#### [ACTIVITY]
Every line below that contains "computer" is to be copied.

::::

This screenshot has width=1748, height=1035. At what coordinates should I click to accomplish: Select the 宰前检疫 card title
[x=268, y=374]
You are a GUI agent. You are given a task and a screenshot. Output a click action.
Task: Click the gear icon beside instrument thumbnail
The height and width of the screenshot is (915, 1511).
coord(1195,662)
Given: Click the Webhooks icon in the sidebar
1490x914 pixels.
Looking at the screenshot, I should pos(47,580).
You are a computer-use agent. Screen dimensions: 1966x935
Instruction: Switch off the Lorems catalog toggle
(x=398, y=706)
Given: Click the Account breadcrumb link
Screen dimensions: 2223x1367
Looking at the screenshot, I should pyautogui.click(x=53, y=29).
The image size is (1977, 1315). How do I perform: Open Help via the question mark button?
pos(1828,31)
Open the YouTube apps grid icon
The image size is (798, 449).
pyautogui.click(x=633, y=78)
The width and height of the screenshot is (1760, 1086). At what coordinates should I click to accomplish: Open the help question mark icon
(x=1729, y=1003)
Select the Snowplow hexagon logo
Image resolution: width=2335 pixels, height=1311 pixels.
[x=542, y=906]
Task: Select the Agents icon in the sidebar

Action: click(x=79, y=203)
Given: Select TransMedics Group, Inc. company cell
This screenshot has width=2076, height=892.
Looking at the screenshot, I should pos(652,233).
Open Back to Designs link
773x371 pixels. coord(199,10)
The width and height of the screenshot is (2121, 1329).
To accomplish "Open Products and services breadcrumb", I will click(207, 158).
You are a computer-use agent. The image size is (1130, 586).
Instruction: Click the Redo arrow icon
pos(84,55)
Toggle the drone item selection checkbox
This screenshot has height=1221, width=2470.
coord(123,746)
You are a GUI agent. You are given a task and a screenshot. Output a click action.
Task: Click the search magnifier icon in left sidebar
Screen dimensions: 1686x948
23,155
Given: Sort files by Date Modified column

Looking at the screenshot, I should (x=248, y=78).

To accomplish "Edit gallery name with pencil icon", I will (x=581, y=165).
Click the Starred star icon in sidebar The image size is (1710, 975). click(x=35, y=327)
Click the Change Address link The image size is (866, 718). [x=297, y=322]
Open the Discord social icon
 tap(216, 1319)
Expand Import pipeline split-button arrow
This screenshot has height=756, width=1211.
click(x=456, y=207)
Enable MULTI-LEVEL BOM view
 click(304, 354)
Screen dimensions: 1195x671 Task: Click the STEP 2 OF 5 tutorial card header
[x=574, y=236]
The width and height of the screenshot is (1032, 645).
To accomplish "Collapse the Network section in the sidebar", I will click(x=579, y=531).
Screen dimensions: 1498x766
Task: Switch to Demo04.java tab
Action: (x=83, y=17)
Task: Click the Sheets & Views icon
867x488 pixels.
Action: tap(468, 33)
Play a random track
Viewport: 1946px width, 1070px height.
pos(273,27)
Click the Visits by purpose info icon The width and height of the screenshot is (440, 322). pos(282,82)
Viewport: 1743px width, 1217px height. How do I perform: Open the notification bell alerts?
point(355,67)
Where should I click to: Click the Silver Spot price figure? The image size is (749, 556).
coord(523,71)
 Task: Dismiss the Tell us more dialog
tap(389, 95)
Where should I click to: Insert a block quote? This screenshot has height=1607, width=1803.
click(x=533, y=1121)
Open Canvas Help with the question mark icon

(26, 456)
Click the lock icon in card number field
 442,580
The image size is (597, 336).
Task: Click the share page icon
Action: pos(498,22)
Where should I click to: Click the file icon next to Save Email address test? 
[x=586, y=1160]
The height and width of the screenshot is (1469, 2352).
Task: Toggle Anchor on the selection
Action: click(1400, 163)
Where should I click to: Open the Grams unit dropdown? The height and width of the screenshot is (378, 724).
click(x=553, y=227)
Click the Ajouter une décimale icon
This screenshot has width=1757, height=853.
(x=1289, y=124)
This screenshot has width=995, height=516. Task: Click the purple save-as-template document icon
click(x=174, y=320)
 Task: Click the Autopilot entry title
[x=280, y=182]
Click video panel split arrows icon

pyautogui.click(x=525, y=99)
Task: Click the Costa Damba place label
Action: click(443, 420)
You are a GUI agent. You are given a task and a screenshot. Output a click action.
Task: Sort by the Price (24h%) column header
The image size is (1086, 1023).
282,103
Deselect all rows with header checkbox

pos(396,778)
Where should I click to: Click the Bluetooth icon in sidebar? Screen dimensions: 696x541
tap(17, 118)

::::

#### [RESPONSE FOR THIS EXERCISE]
You are a computer-use agent. Screen dimensions: 1966x935
You are a computer-use agent. The image size is (1130, 586).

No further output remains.